ABOUT THIS EXERCISE:
From the line that holds "Task: Open the Perspective slider arrow" to the end of the records, reproduce every line exactly. No pictures.

MATERIAL FOR THIS EXERCISE:
────────
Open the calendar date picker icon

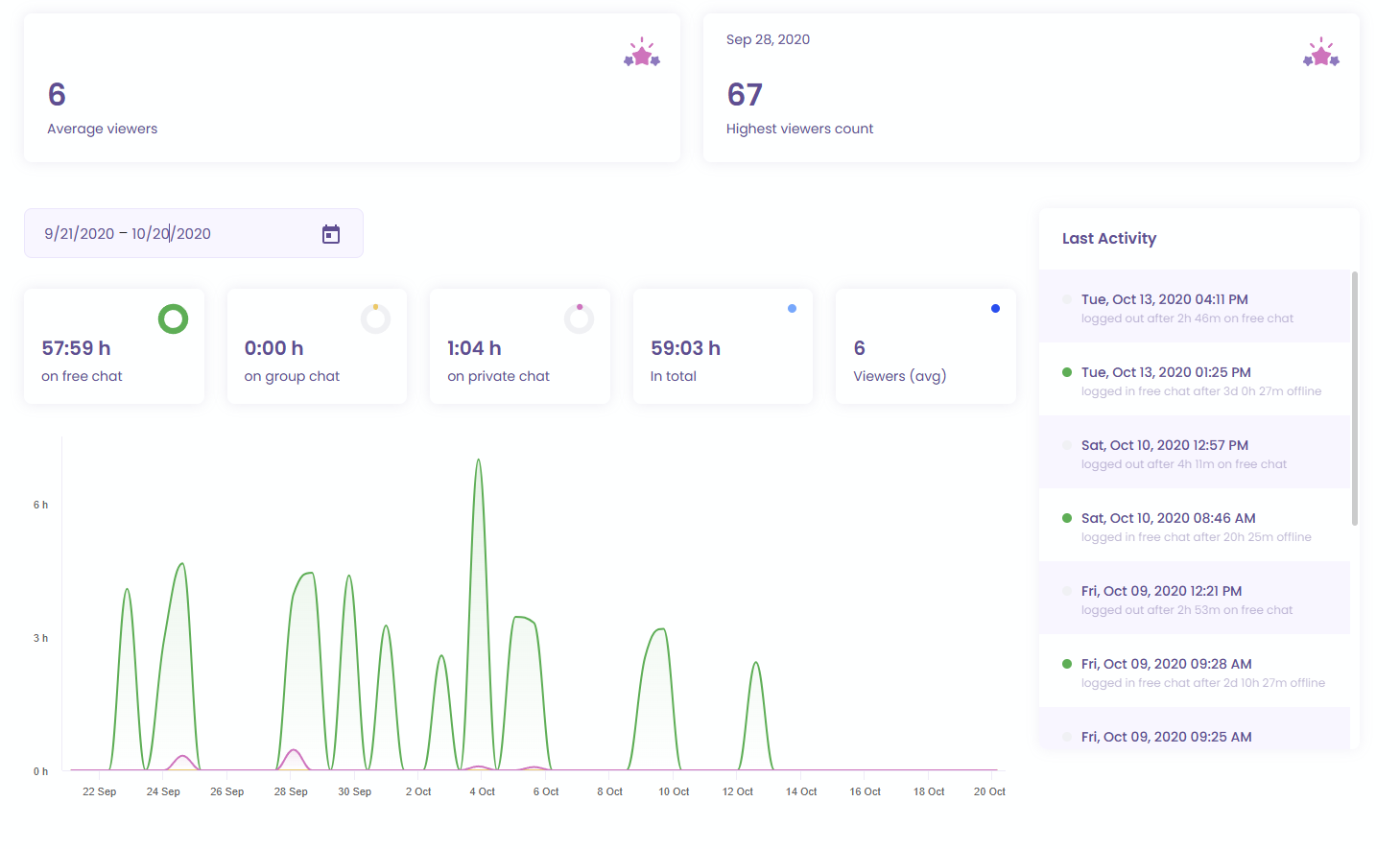click(x=331, y=234)
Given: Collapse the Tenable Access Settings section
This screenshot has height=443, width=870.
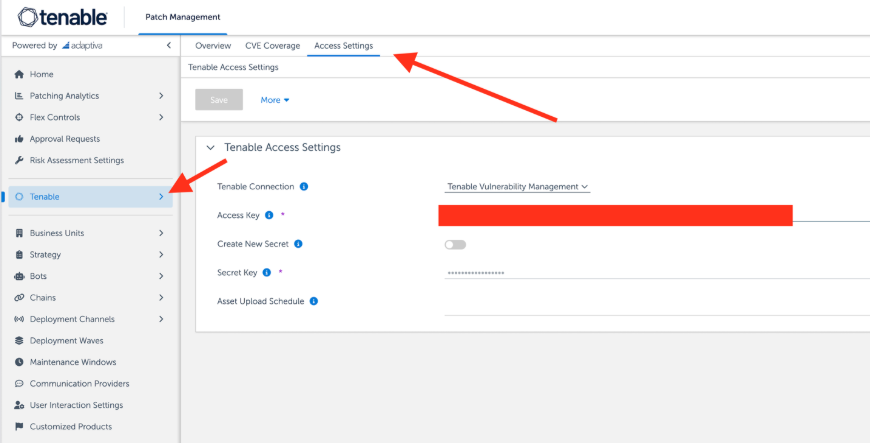Looking at the screenshot, I should click(x=210, y=148).
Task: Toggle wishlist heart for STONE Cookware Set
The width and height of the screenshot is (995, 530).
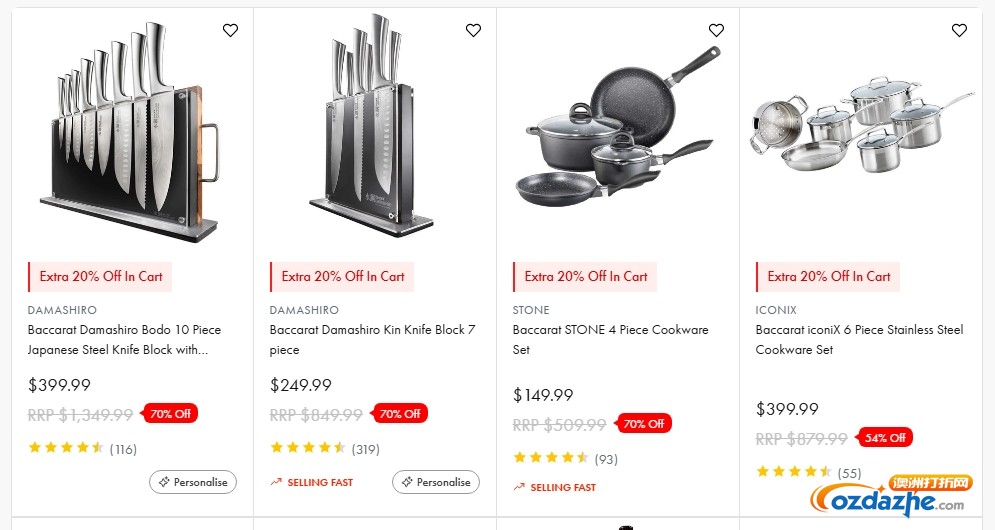Action: (x=716, y=31)

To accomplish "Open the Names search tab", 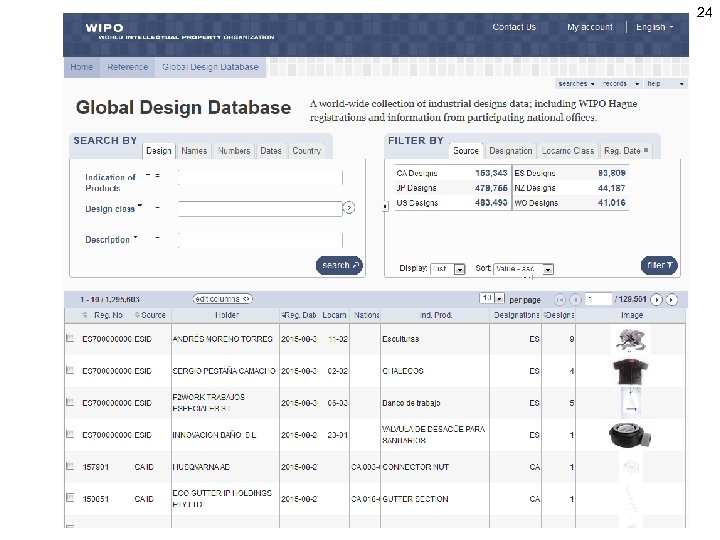I will click(x=194, y=151).
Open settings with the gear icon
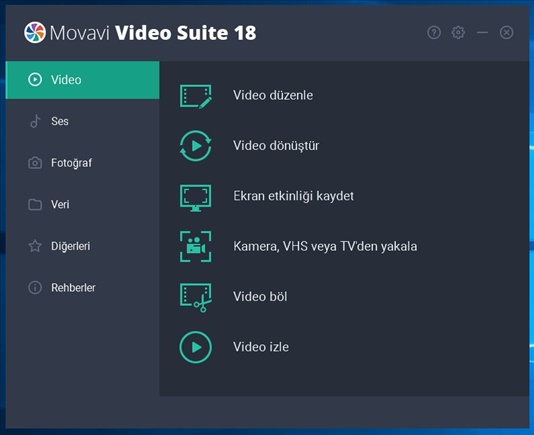 [458, 33]
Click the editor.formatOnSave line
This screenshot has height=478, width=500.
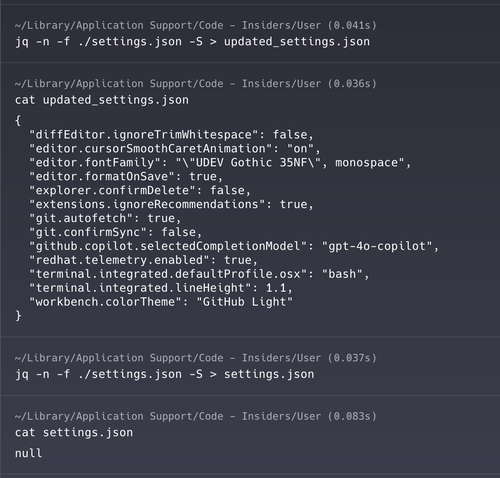[126, 177]
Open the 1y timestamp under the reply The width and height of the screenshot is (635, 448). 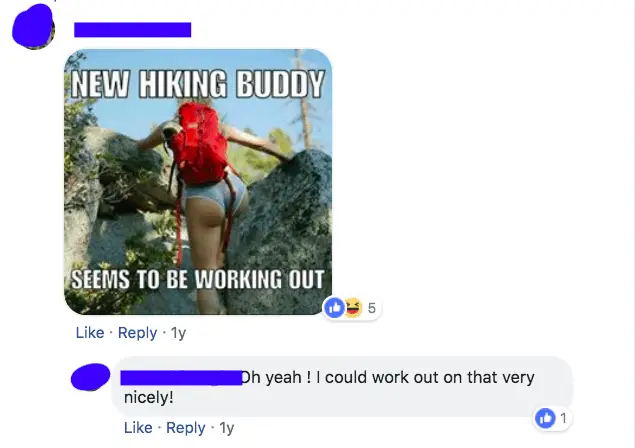[x=227, y=428]
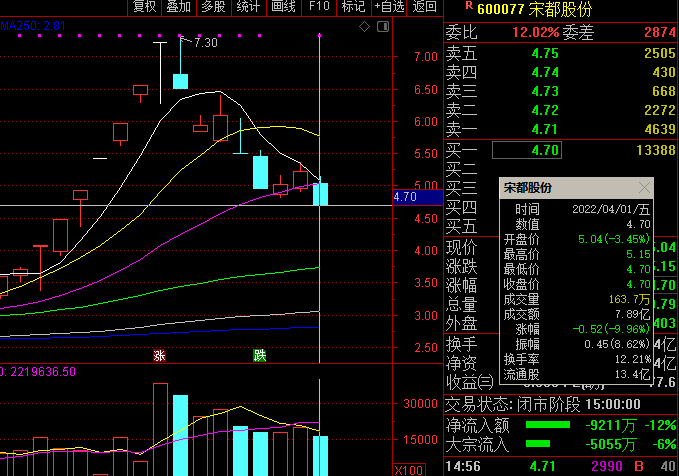Screen dimensions: 679x476
Task: Select 叠加 overlay option
Action: 178,7
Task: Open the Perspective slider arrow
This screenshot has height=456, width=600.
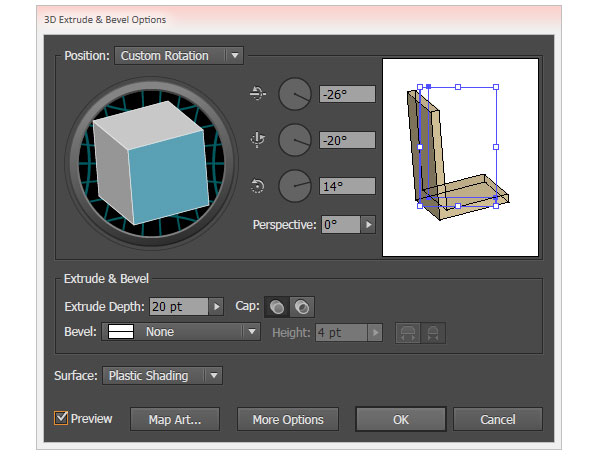Action: [368, 225]
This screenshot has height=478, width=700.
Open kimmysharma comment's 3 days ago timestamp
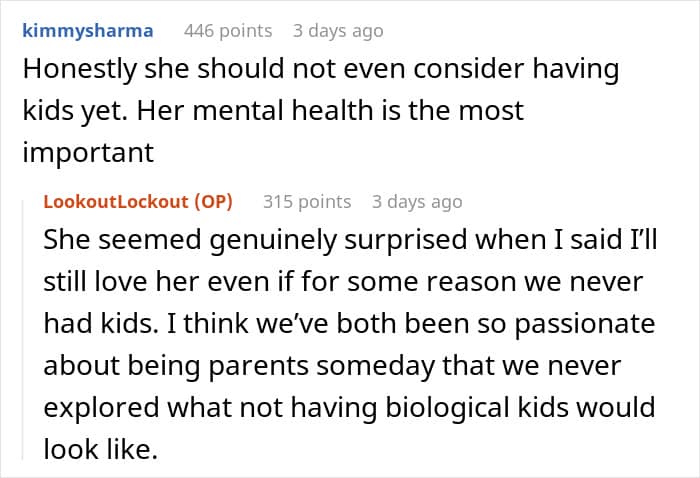(338, 31)
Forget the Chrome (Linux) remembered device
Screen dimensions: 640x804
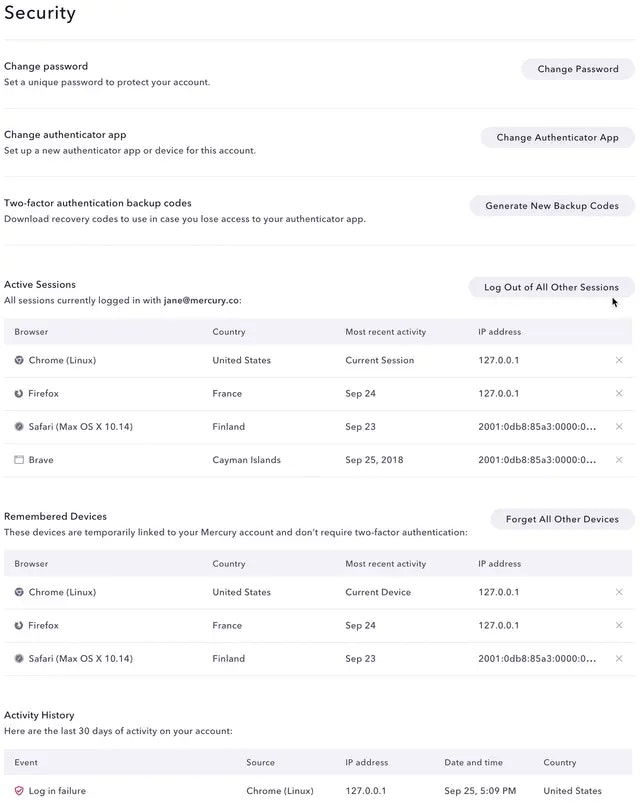(x=619, y=592)
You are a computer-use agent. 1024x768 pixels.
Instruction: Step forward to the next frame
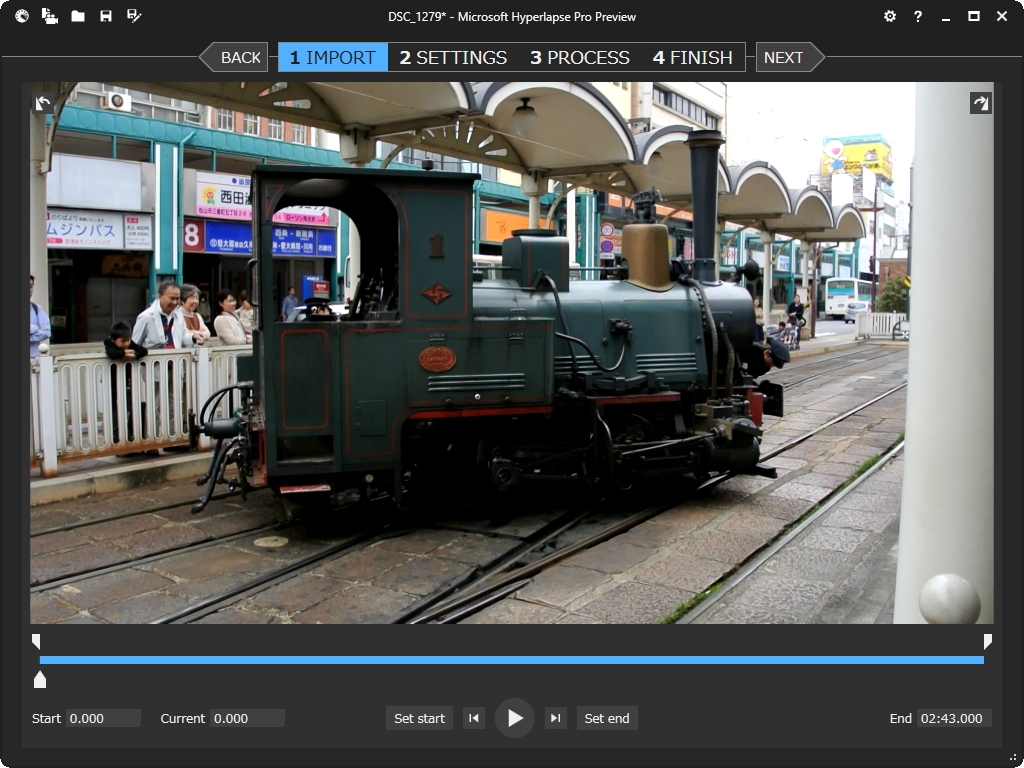coord(555,717)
────────
RESULT OF THE TASK:
Task: Open the Perspective slider arrow
This screenshot has height=456, width=600.
Action: [368, 225]
This screenshot has height=478, width=700.
Open kimmysharma comment's 3 days ago timestamp
(338, 31)
Forget the Chrome (Linux) remembered device
Screen dimensions: 640x804
(x=619, y=592)
You are a computer-use agent. 1024x768 pixels.
Instruction: Step forward to the next frame
coord(555,717)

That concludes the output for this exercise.